The first thing to do is install .NET Core on the machine. Download the ASP .NET Core Hosting Bundle as shown in the screenshot below. This includes the Runtime (which allows you to run an .exe built with .NET Core) and the ASP .NET Core Module v2 for IIS (which enables you to host ASP .NET Core web applications in IIS). However, it does not include the SDK, so you will not be able to use any of the command-line dotnet tools, and even dotnet --version will not let you know whether it is set up correctly.

Next, we can set up a couple of system environment variables:

The first is ASPNETCORE_ENVIRONMENT which has already been explained ad nauseam earlier in this article. The second is DOTNET_CLI_TELEMETRY_OPTOUT (see .NET Core Tools Telemetry), which can optionally be used to avoid sending usage data to Microsoft since this behaviour is turned on by default.

Another optional preparation step that applies to web applications is to add health checks. This simply means exposing an unprotected endpoint which returns something like “OK”. It is useful to check whether you can reach the web application at a basic level (while eliminating complexities such as authentication), and it can also be used by load balancers to monitor the health of applications. This can be implemented either directly in code, or using ASP .NET Core’s own health checks feature.

Finally, you really should set up logging to file, and log the environment as soon as the application starts. Since ASP .NET Core does not have a file logger out of the box, you can use third party libraries such as NLog or Serilog. Like this, if the application picks up the wrong environment, you can realise very quickly. The log files will also help you monitor the health of your application and troubleshoot issues. Use tools such as baretail to monitor logs locally on the server, or ship them to a central store where you can analyse them in more detail.

With everything prepared, we can publish our web application:

dotnet publish -c Release -r win10-x64

All that is left is to copy the files over to the server (compressing and decompressing them in the process) and run the application.

The above screenshot shows the deployed ASP .NET Core web application running, serving requests, and picking up the correct configuration. All this works despite not having the .NET Core SDK installed, because it is not required simply to run applications.

Deploying an ASP .NET Core Web Application to IIS

In order to host an ASP .NET Core web application in IIS, the instructions in the previous section apply, but there are a few more things to do.

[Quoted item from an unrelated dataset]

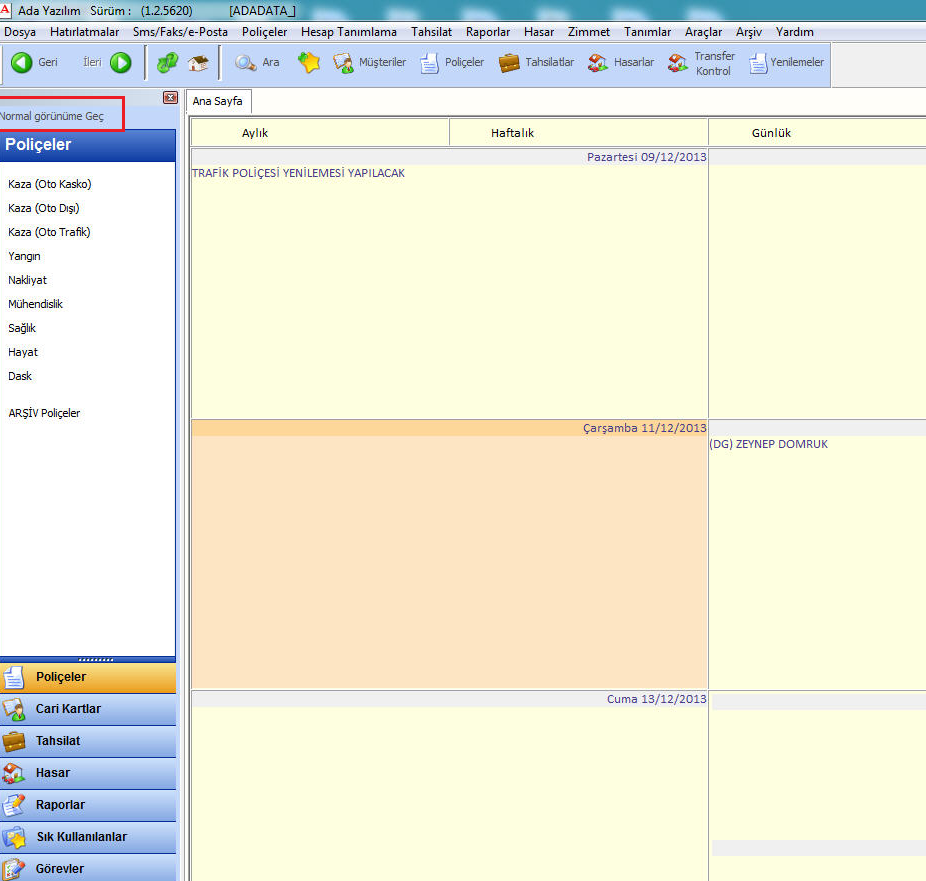Click the green İleri forward arrow icon
Viewport: 926px width, 881px height.
[x=121, y=63]
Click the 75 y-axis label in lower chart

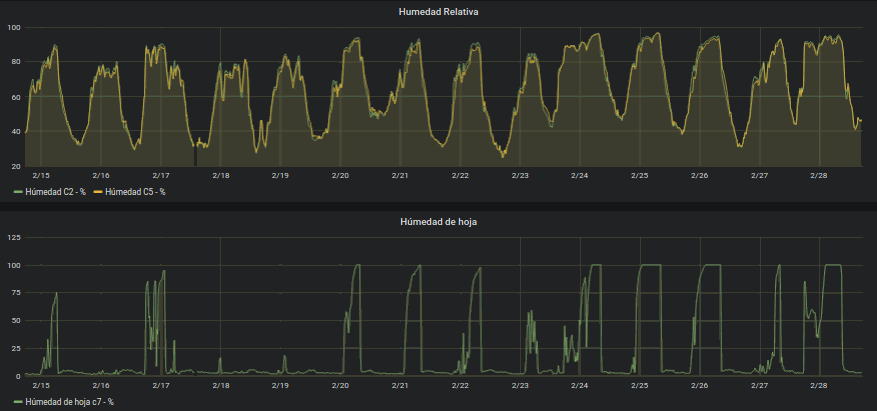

First, if the server does not already have IIS, then it needs to be installed. This can be done by going to:

  1. Server Manager
  2. Add roles and features
  3. Next
  4. Next
  5. Next
  6. Select Web Server (IIS) as shown in the screenshot below.
  7. Click Add Features in the modal that comes up.
  8. Next
  9. Next
  10. Next
  11. Next
  12. Install

In IIS, make sure you have the AspNetCoreModuleV2 module, by clicking on the machine node in the Connections panel (left) and then double-clicking Modules. If you installed IIS after having installed the ASP .NET Core Hosting Bundle, you will need to run the latter installer again (just hit Repair).

Next, go into IIS and set up a website, with the path pointing to the directory where you put the web application’s published files:

Start your website, and then visit the test endpoint. Since you don’t have a console window when running under IIS, the log files come in really handy. We can use them to check that we are loading configuration for the right environment just as before:

It’s working great, and it seems like from .NET Core 3+, it even logs the hosting environment automatically so you don’t need to do that yourself.

Troubleshooting

When running under IIS, an ASP .NET Core application needs a web.config file just like any other. While I’ve had to add this manually in the past, it seems like they are now being created automatically when you publish. If, for any reason, you’re missing a web.config file, you can grab the example in the docs.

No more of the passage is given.